By Linda Sieg
TOKYO (Reuters) - Prospects are fading for a snap election for parliament's lower house in tandem with a summer upper house poll, the leader of Japan's second-biggest opposition party said on Thursday.
But Yoichiro Tamaki, head of the Democratic Party For the People (DPFP) told Reuters he would prefer to see a lower house poll soon to boost momentum for unifying the opposition into a viable rival to Prime Minister Shinzo Abe's conservative ruling party.
Abe said on Wednesday he was not considering a snap lower house poll but speculation remains that he might call one.
Tamaki put the likelihood of a snap, lower house poll at between 10% and 20%, in part because Abe's government has come under criticism after an advisory panel suggested that many retirees could not live on pension income alone.
"Because of the pension issue, the wind isn't blowing in such a good direction (for Abe)," Tamaki said.
Abe has led his Liberal Democratic Party (LDP) to five general election wins since returning as party leader in 2012, aided by a fragmented opposition and low turnout.
"We are divided, so voters feel their votes would be marginalized and would not lead to any big change" if they opted for an opposition party, Tamaki said. He said he feared a future in which Japan's political sphere was divided into a permanent ruling bloc versus a permanent opposition camp.
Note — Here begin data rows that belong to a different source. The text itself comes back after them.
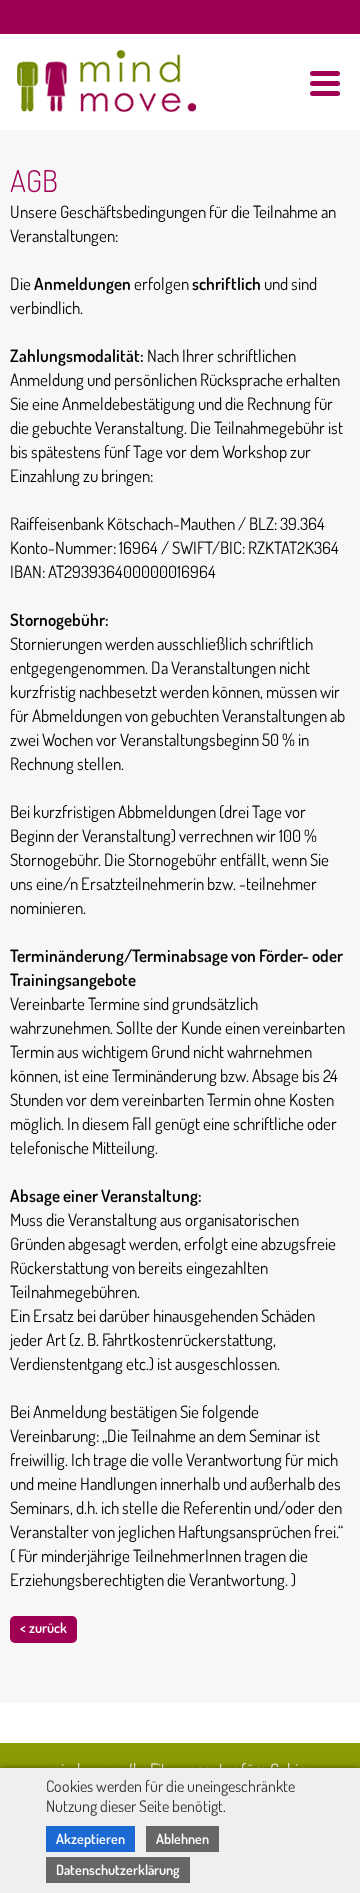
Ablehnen (182, 1838)
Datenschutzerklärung (118, 1869)
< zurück (43, 1627)
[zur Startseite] (95, 74)
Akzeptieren (90, 1838)
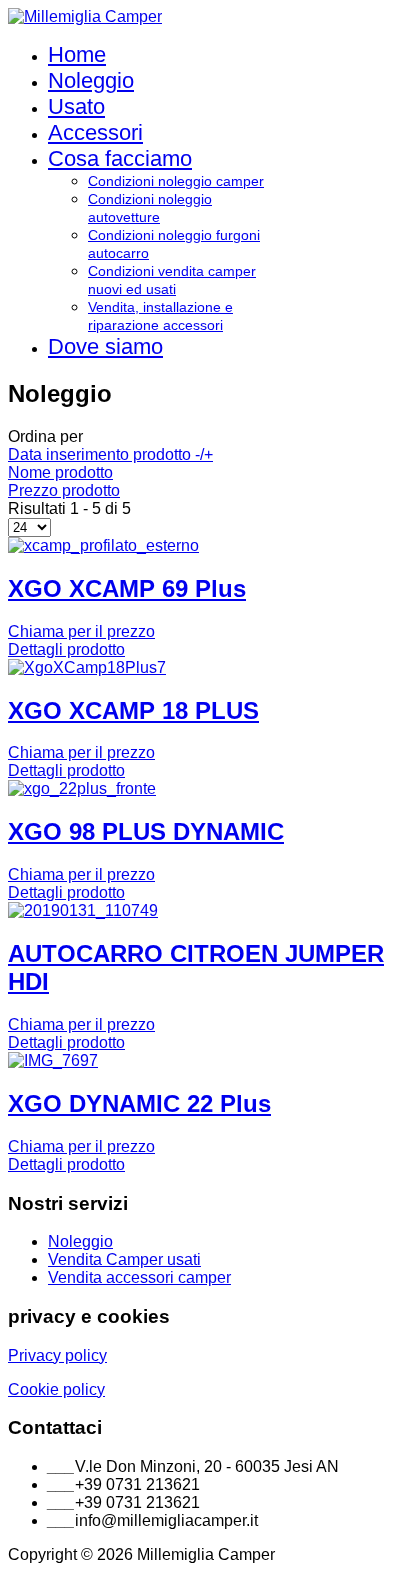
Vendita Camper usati (124, 1259)
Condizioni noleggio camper (176, 181)
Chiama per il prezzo (81, 631)
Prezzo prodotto (64, 490)
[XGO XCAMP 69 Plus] (103, 545)
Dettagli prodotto (66, 649)
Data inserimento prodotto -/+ (110, 454)
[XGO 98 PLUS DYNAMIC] (82, 788)
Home (77, 54)
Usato (76, 106)
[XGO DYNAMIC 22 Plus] (53, 1060)
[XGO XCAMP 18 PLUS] (87, 667)
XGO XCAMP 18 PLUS (133, 710)
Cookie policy (56, 1389)
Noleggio (91, 80)
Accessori (95, 132)
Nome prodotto (60, 472)
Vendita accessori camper (139, 1277)
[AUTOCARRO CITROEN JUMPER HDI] (83, 910)
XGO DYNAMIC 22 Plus (139, 1103)
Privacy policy (57, 1355)
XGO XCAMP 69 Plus (127, 588)
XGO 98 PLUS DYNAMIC (146, 831)
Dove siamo (105, 346)
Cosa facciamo (120, 158)
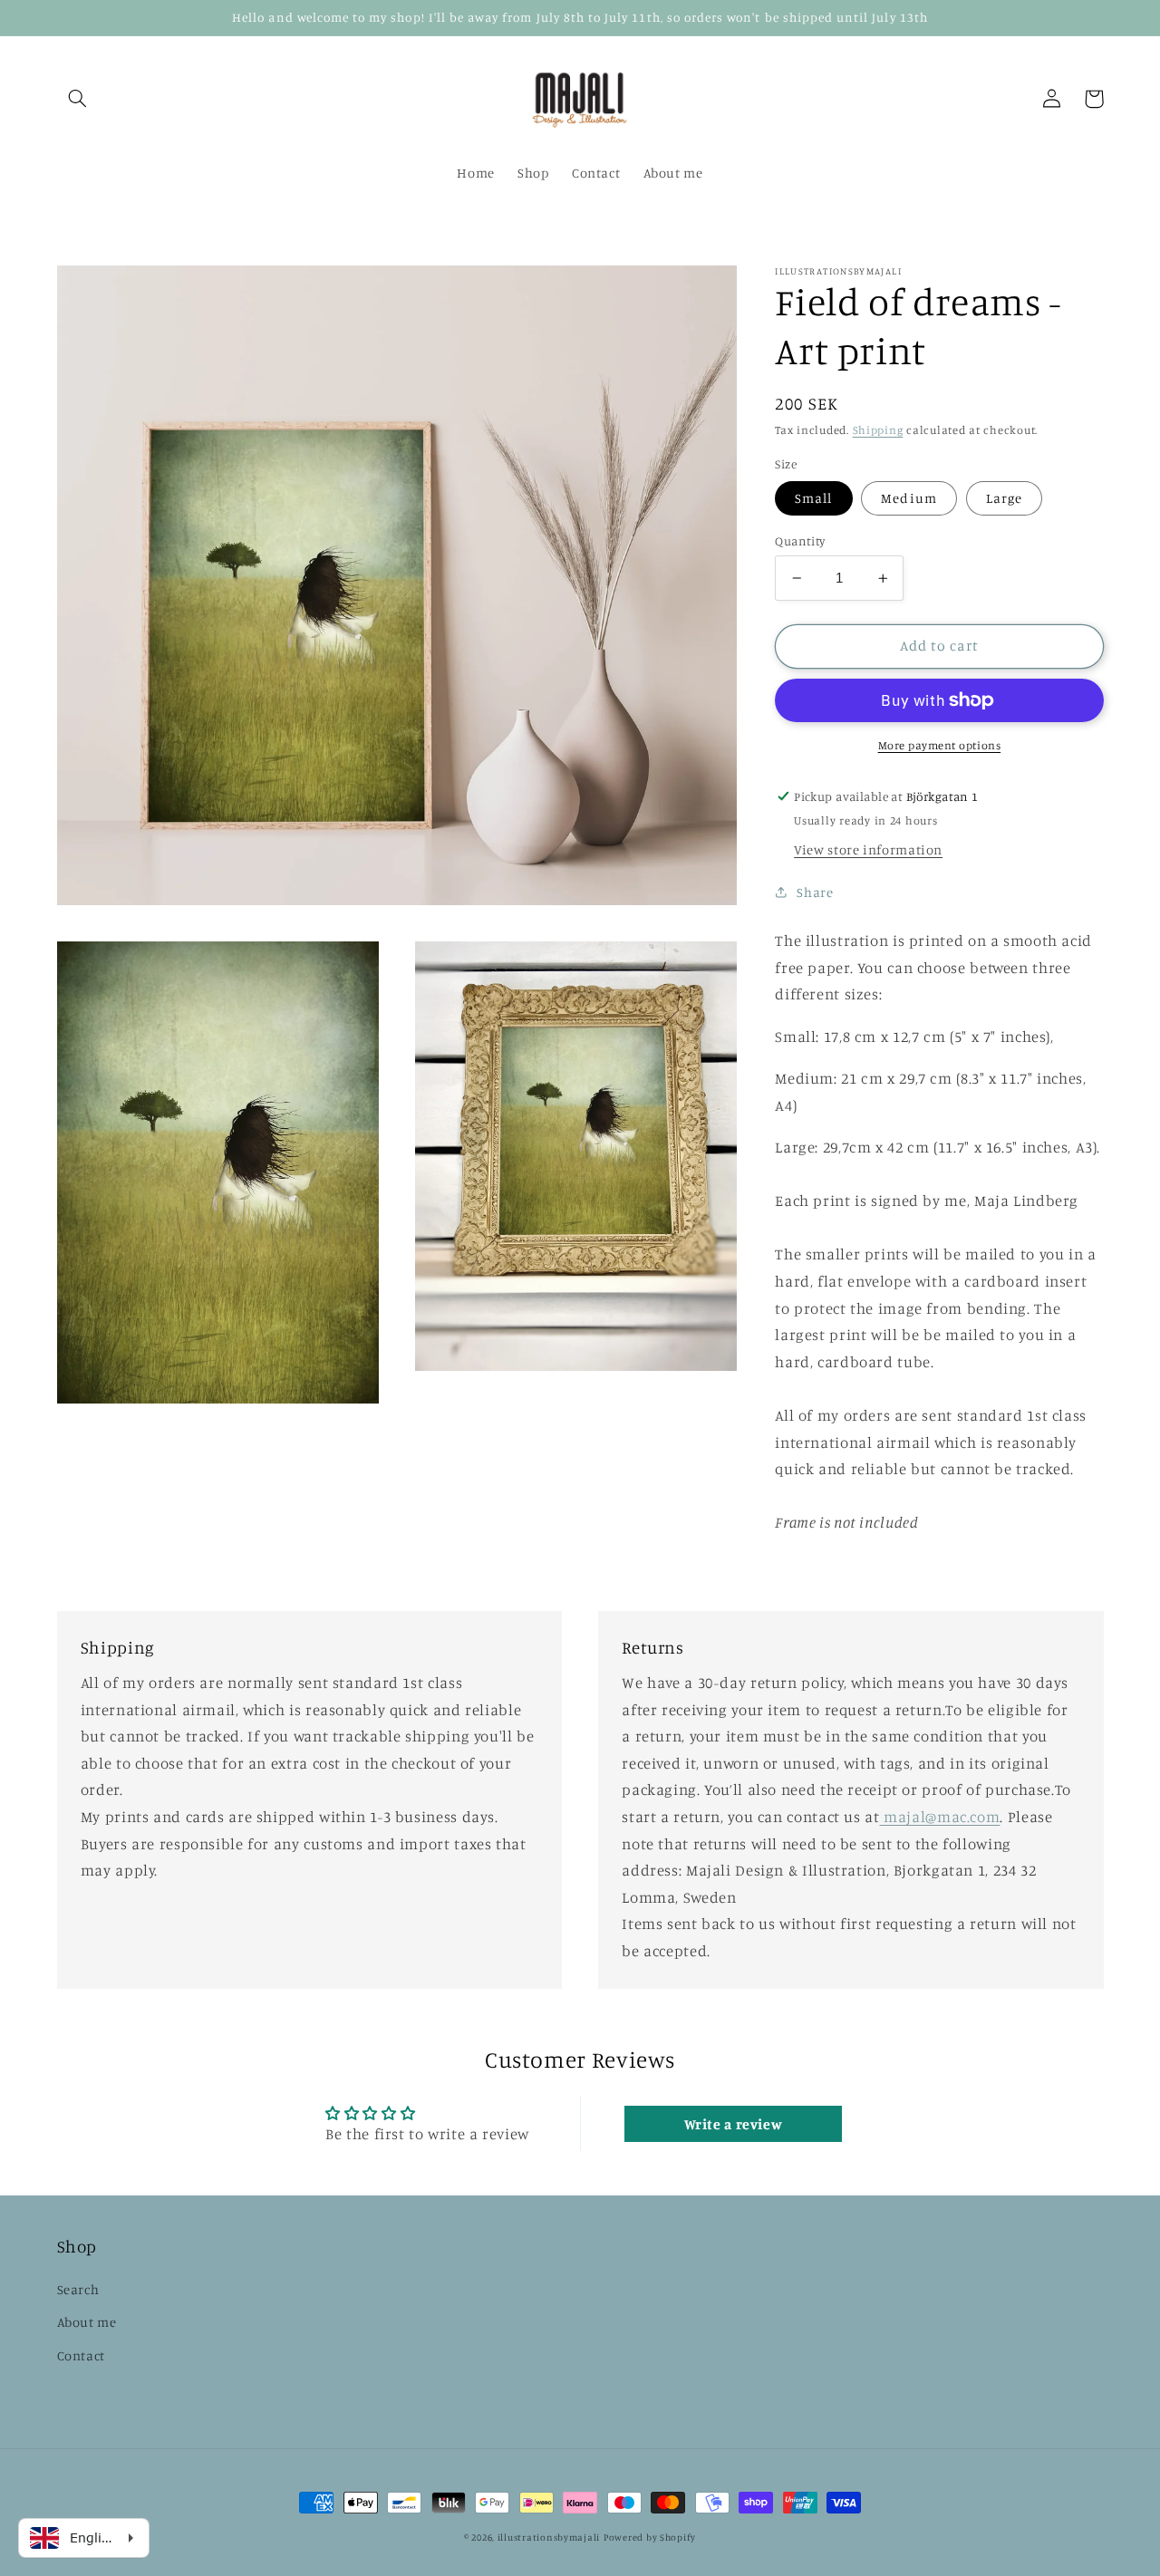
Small (813, 498)
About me (87, 2322)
"I think the next upper and lower house elections may be the last chance for a political system to take root in which a change in government is possible," he said.
"If an election nears ... for the first time, we could begin to build a stronger cooperative relationship," he said.
The DPFP, formed after its center-left predecessor split into two main groups in 2017, has struggled to gain traction, winning backing from just 1.2 percent of voters in a survey this month by public broadcaster NHK.
That compared with the LDP's 36.7 percent and 5.1 percent for the biggest opposition group, the Constitutional Democratic Party of Japan (CDPJ).
The CDPJ, however, has been wary of any opposition merger that would skate over policy differences. Many voters have not forgotten the 2009-2012 rule of the predecessor of the DPFP and CDPJ, which was plagued by flip-flops and infighting.
"We want to bring the opposition together as much as possible, but there is another party," Tamaki said. "It's the same as marriage."